[[ READING TEXT open ]]
This show potentially resonates with works like Jonathan Larson’s 1994 musical Rent, but lacks the depth of focus espoused there. Similarly, the value of the Netflix/BBC production Adolescence reflects the messiness of what matters in society for very young people, and has no clear moral answer, but it’s a work of unequivocal skill and art. Dear Evan Hansen plays to the lowest common denominator of audiences. It’s loud, it’s rude, it laughs at gay boys and has bright lights and loud music and lots of profanity. It’s like a comic book, or a 1980s tv soapie in its sense of dialogue. A step needs to be taken back. What exactly is this work saying and doing? And why?
The tale is allowed to unfold over an interval, presenting a vindication of its initial premises in the second half, and thus give it balance. But so reprehensible are these initial premises that they cannot easily be vindicated. Loss is not well described or meaningfully reflected here. Sudden loss. The loss of a child. Of a sibling. None of this is convincing. And it’s a situation of a teenager no one knew or liked, topping himself and offering the world an opportunity to dance on his proverbial grave with their loves of themselves and a fictitious reflection of who that child may have been, to impress his parents and seduce his sister. It’s obscene and meaningless.
[[ READING TEXT closed ]]
WORK TASK A: In the review, what year is given for Jonathan Larson's musical Rent?
WORK TASK B: Say whether each statement agrees with the review, answering yes or no and quoting the deciding words. (i) Adolescence is described as a Netflix/BBC production. (ii) Dear Evan Hansen is said to have soft, quiet music. (iii) The show's portrayal of loss is judged convincing.
The material after this comes from a separate source.
[[ DATA FOR ANALYSIS open ]]
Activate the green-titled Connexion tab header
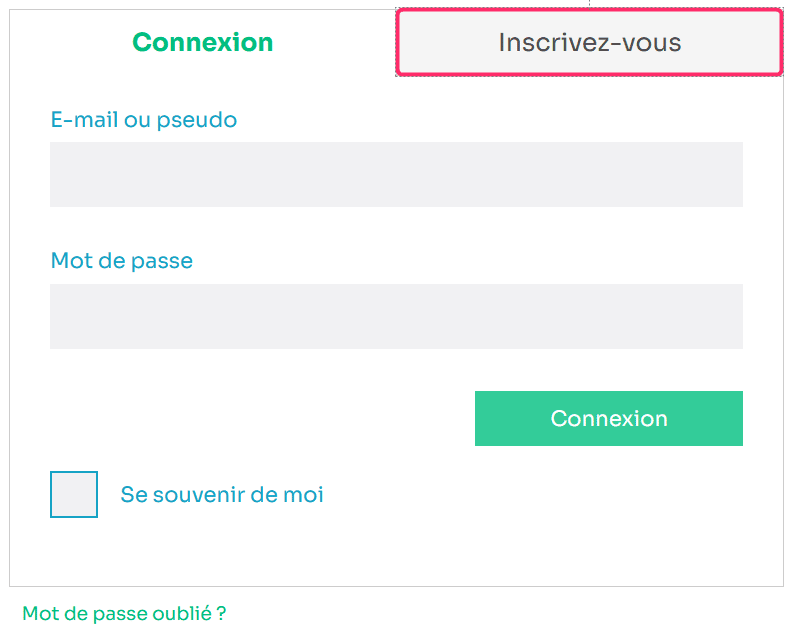This screenshot has width=795, height=635. click(202, 43)
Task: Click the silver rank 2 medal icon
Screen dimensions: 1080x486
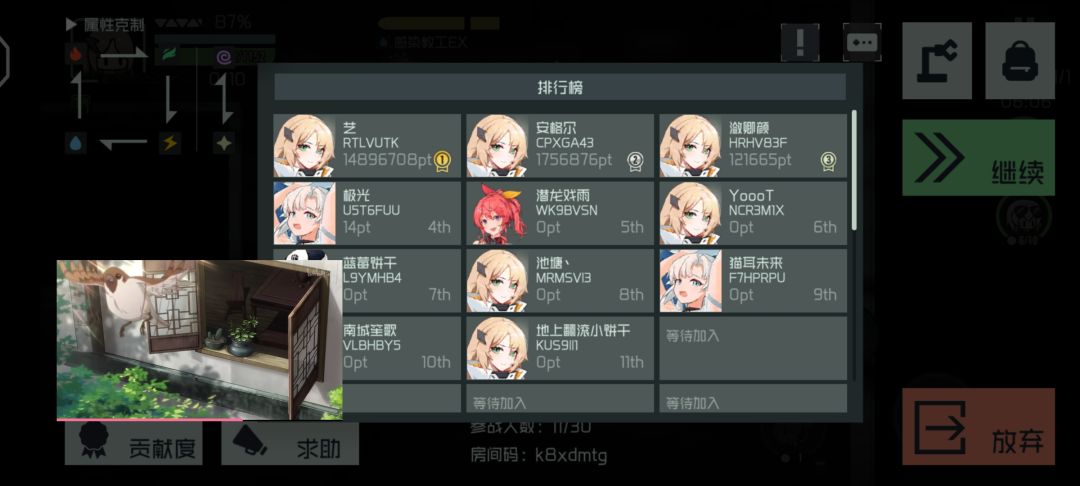Action: pos(635,160)
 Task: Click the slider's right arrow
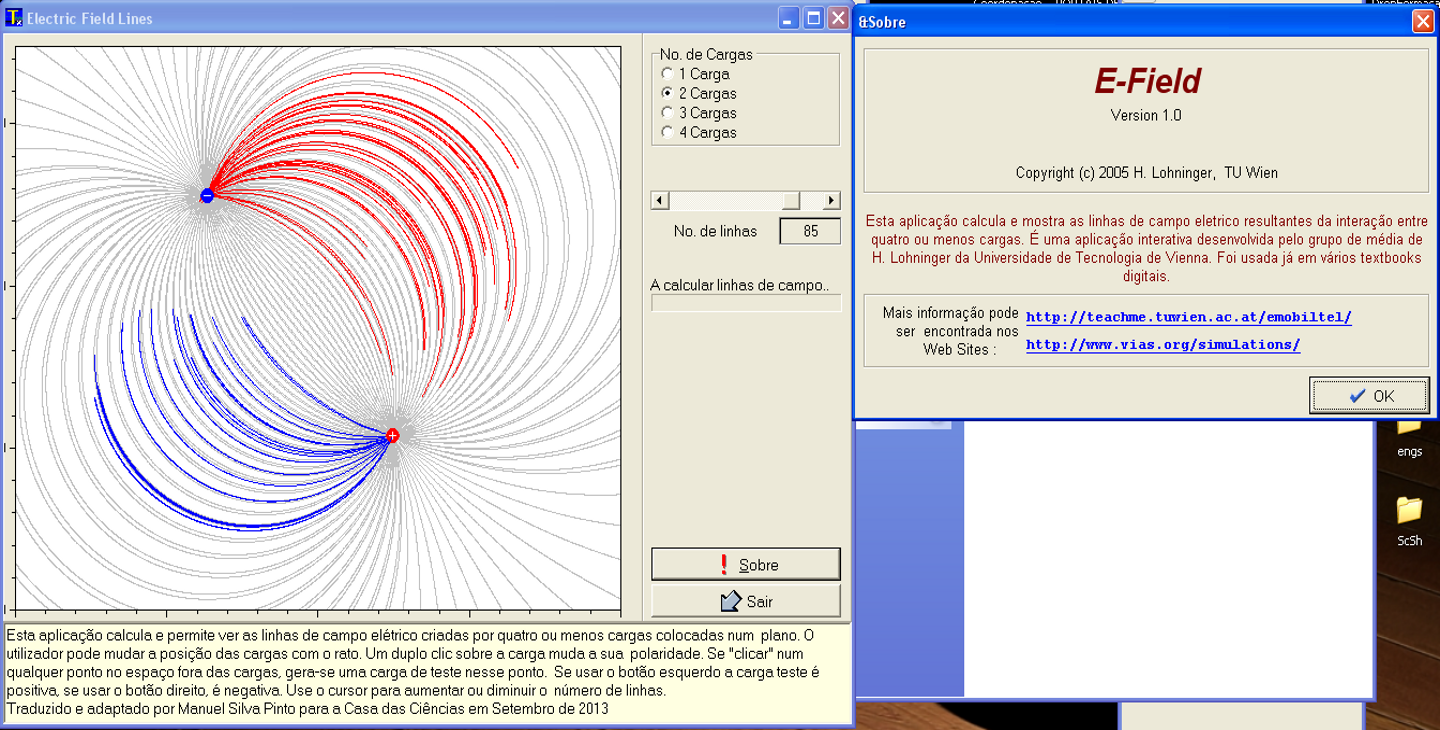click(x=831, y=201)
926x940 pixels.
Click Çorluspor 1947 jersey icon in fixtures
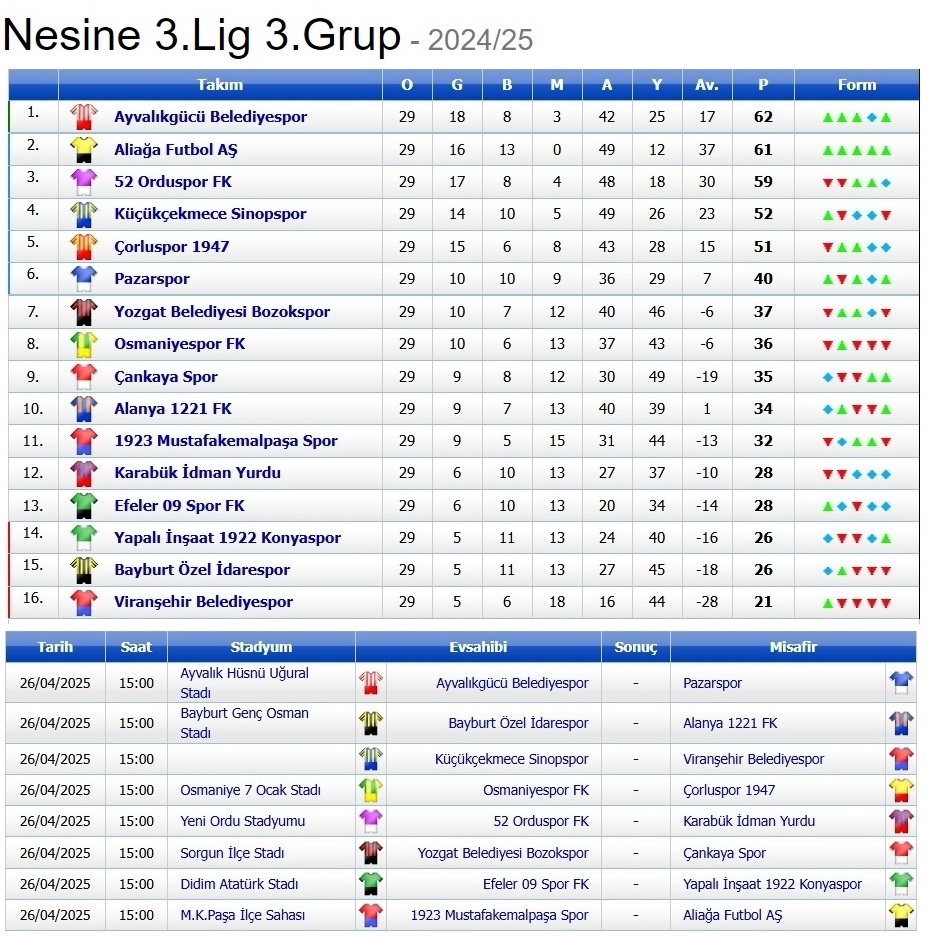point(901,790)
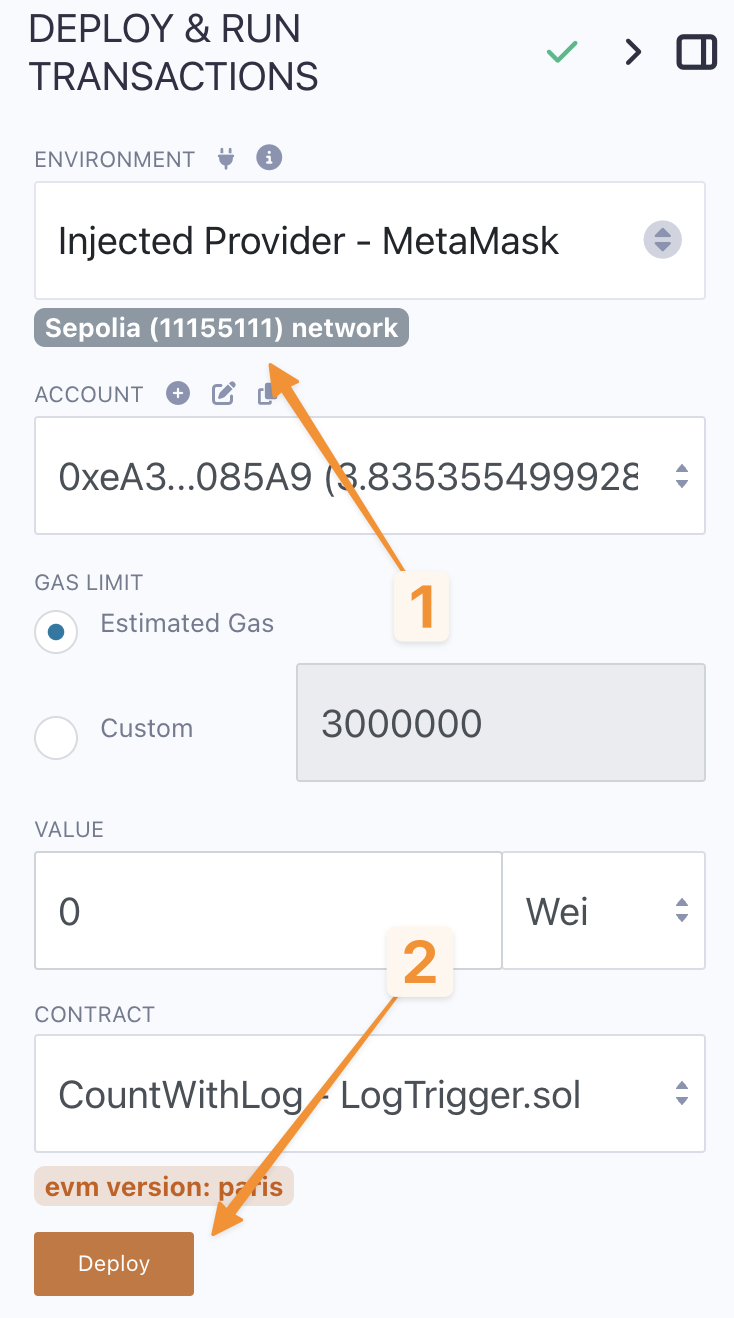Open the CountWithLog contract dropdown
This screenshot has width=734, height=1318.
tap(370, 1094)
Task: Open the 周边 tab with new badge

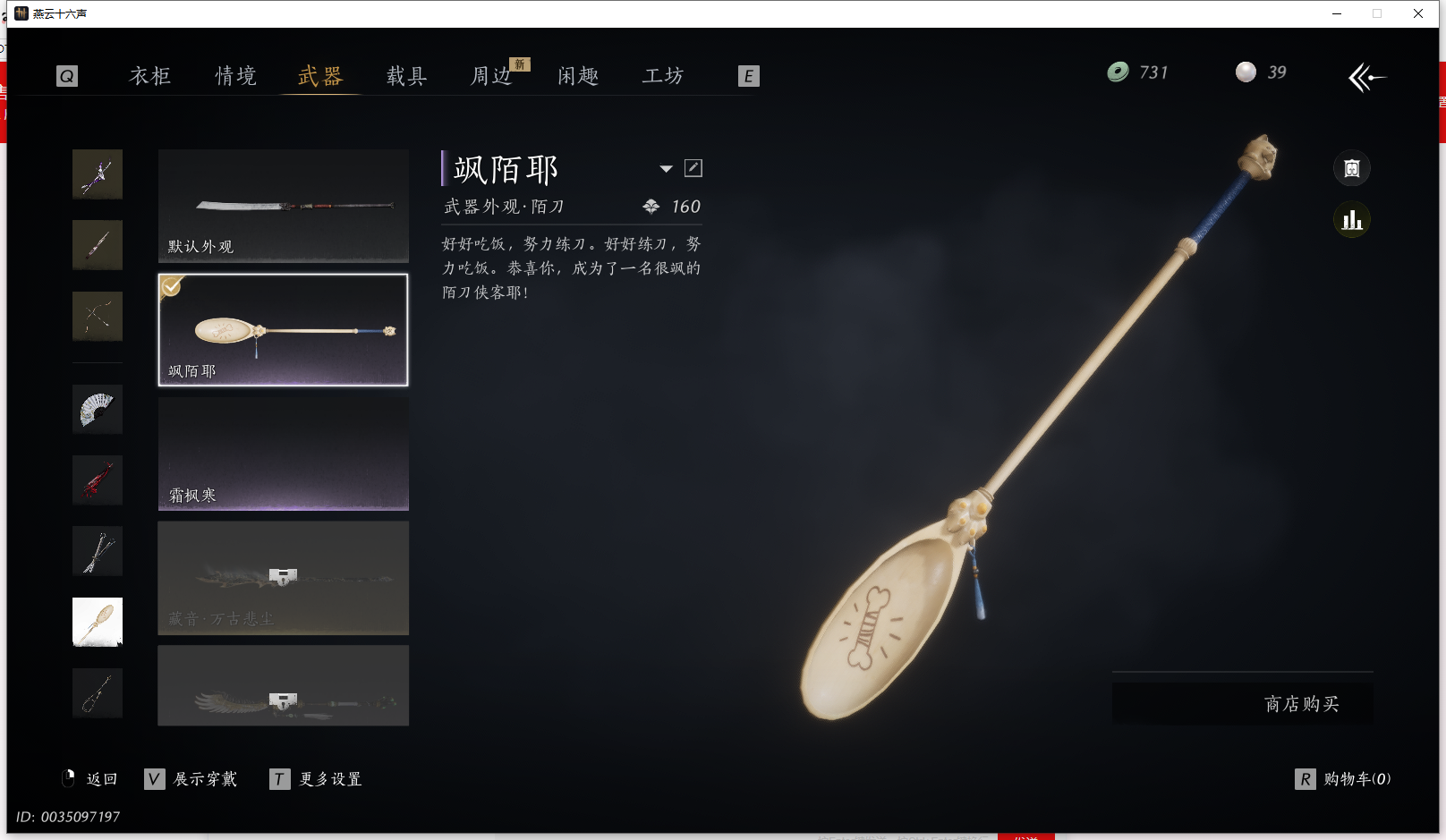Action: click(x=494, y=76)
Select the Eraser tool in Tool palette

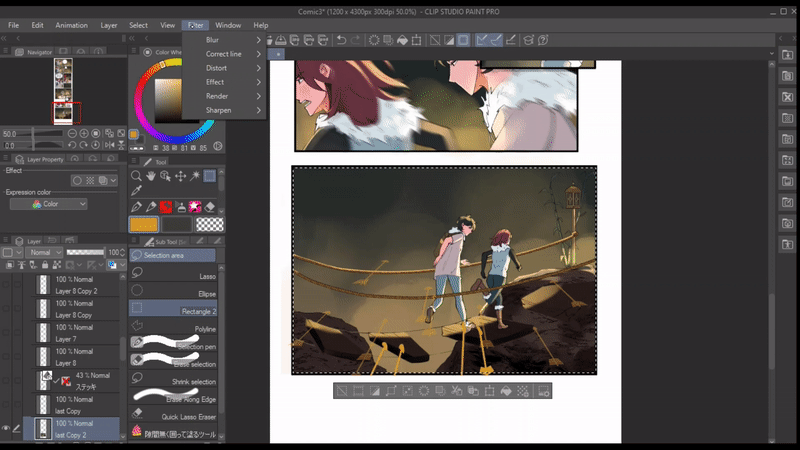coord(210,207)
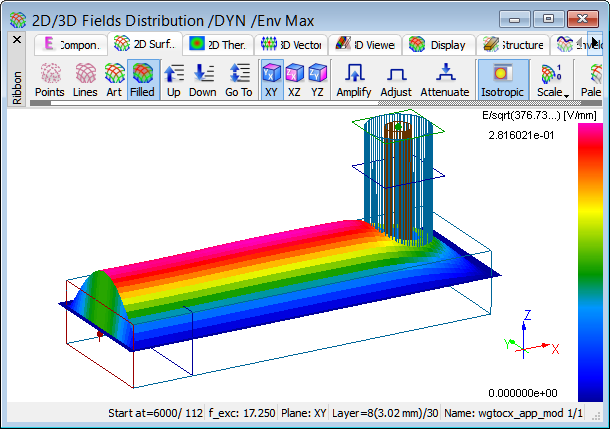The image size is (610, 429).
Task: Click the Adjust field scale icon
Action: coord(396,79)
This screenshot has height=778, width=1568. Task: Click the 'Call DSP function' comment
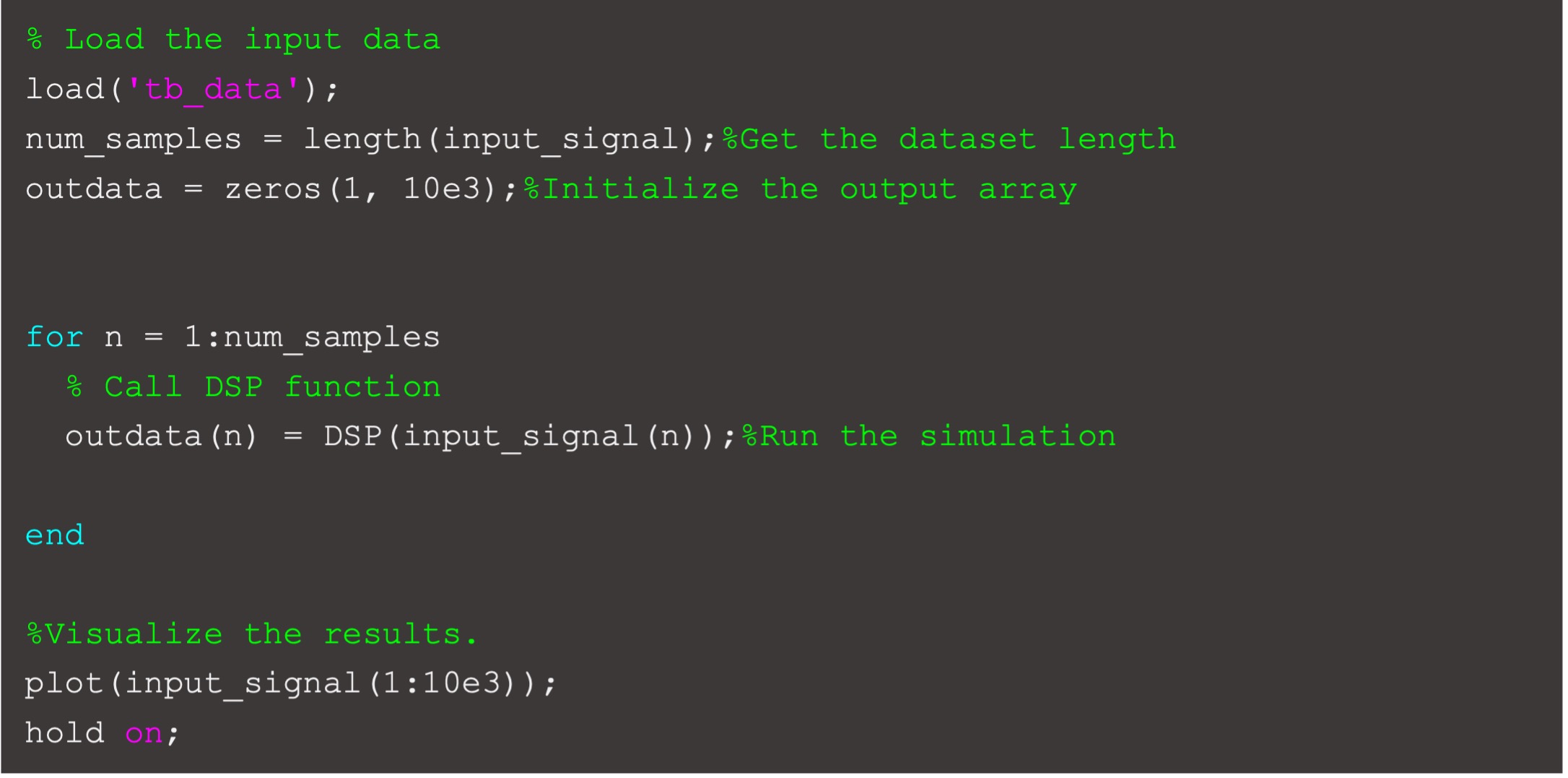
[[ DATA FOR ANALYSIS closed ]]
EXERCISE OUTPUT A: 1994

EXERCISE OUTPUT B:
(i) Yes: "the Netflix/BBC production Adolescence"
(ii) No: "has bright lights and loud music"
(iii) No: "None of this is convincing."